MINNEAPOLIS (WCCO) — It’s been 20 years since Lexus first put red bows on new cars during the holidays. That move helped changed how the entire auto-dealer industry operates this time of year.

Nowadays, all kinds of car deals are offered up in December. So, is the end of the year really a good time to buy a car? Good Question.

“With inventory levels the way they are, the factories are incentivizing, so it makes a great time and better value for purchasing,” said James Flynn, sales manager at Richfield Bloomington Honda. “We’ve been incentivized to be very aggressive.”

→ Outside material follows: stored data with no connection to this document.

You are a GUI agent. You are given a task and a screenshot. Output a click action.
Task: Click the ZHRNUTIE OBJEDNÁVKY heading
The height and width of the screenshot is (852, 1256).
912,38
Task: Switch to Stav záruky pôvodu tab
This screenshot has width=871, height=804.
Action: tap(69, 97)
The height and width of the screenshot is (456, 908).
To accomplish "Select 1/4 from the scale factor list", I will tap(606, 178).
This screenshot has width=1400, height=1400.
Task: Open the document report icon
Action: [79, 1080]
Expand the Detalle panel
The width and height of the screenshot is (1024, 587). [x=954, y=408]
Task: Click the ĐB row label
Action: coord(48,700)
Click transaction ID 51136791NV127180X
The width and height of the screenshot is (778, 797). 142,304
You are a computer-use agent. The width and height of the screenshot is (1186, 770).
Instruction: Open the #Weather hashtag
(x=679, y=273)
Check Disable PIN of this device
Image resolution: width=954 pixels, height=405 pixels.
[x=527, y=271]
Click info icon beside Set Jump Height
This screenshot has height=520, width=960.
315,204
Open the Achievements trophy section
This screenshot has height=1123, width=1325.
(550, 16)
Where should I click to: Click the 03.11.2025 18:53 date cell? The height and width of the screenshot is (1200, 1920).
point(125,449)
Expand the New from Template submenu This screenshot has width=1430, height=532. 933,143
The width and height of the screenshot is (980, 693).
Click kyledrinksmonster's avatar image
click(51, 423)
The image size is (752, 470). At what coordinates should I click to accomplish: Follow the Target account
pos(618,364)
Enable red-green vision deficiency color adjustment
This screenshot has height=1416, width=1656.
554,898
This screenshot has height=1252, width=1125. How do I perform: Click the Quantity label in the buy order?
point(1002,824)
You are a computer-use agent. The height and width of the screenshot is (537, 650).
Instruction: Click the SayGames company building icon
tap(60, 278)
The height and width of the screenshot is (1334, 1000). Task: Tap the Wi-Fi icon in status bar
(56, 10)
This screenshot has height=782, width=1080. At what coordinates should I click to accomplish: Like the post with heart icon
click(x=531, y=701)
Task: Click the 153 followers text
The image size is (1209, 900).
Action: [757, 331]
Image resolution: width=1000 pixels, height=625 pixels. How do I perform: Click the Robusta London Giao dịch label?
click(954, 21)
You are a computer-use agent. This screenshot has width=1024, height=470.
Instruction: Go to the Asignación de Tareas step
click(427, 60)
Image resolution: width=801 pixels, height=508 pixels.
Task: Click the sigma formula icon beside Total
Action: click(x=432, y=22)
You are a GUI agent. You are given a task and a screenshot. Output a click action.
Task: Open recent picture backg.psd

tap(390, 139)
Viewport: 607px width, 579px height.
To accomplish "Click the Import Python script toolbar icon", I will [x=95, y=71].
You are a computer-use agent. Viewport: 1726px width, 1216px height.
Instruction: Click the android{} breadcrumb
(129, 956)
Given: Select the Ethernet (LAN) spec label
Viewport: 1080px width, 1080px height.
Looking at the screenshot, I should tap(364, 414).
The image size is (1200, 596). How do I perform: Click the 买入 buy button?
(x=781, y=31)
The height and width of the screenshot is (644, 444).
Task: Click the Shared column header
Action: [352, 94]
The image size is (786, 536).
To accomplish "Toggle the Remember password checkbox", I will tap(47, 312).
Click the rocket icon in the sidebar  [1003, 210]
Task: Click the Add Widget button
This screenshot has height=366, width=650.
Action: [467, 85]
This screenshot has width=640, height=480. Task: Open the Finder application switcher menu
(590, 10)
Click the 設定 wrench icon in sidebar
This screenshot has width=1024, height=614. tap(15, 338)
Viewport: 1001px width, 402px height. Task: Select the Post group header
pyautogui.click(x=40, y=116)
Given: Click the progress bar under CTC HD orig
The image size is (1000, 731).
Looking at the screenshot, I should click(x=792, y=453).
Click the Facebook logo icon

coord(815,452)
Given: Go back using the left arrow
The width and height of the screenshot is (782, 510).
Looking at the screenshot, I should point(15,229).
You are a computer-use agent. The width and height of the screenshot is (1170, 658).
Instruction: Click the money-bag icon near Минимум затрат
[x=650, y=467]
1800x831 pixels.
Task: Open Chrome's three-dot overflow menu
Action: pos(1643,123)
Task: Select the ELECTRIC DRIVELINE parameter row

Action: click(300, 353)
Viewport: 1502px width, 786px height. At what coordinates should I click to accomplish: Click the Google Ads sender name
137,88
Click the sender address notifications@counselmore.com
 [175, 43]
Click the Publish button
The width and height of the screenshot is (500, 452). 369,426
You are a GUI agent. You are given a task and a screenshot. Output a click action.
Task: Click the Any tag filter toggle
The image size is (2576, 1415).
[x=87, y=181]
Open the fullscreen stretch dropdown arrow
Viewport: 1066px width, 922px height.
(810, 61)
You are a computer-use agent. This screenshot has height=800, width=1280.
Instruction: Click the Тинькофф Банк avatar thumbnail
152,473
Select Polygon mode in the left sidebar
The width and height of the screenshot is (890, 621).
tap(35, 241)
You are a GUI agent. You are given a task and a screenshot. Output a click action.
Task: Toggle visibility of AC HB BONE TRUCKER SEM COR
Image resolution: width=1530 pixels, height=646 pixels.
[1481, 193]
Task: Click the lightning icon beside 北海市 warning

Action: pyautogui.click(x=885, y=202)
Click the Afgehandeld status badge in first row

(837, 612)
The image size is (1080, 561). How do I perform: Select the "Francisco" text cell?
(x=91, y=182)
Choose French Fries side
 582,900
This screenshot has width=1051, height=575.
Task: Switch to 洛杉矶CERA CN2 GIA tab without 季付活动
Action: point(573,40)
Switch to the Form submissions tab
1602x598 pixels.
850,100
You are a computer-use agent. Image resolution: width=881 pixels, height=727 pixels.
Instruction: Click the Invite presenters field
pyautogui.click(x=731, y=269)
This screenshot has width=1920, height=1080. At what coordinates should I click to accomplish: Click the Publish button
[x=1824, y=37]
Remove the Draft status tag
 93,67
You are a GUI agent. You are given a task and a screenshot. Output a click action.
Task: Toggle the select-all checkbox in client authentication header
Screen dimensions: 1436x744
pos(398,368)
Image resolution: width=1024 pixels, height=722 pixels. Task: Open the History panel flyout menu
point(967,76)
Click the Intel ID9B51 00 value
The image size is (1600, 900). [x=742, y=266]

The last two weeks of December are among the busiest time of the year for car dealerships. Not only are there businesses buying vehicles because of tax purposes, there’s a lot of marketing bringing people in the doors, and people purchasing cars as gifts.

A few Christmases back, Eric Wenzel bought a new Honda for his wife, complete with the red bow.

“We were in the market for a new vehicle — now is the time to do it — why not have fun with it,” Wenzel said. “There’s usually great deals at the end of the year for cars.”

Flynn says customers have been conditioned to believe that dealerships need to push out the old models to make room for new ones this time of year. He says while that sometimes happens, production schedules have now constantly changing so that new models are coming in all throughout the year.

“It’s a moving target, rather than standard and fixed,” Flynn said.

This year, many dealerships have plenty of inventory, which means manufactures are offering deals on most models, even the popular ones.

“Dealerships and the industry really count on December to anchor the year,” said Jeremy Acevedo, a senior analyst of industry insights with the car research company Edmunds. “A lot of the time what makes a really good year happens in December.”

Edmunds estimates savings this December are about $4,500. The average cost of a new car is now $38,000.

“In December, that’s kind of something that’s exclusive to this month,” Acevedo said.

Flynn said what a buyer ultimately pays can depend on a number of factors, including the overall car market, a vehicle’s availability and the manufacturer’s production schedule.

“With the internet now, most of the dealerships are pretty close on pricing,” he said. “It comes down to a difference of $250.”

Negotiating can make a difference as well, according to University of Minnesota retail expert George John. Some dealerships no longer negotiate, but of those that do, John reminds potential buyers that the price, the trade-in and financing can be negotiated.

Flynn points out that the dealerships will start to really get busy the last week in December, so if a person if looking for a specific type of car, it’s better to come in early.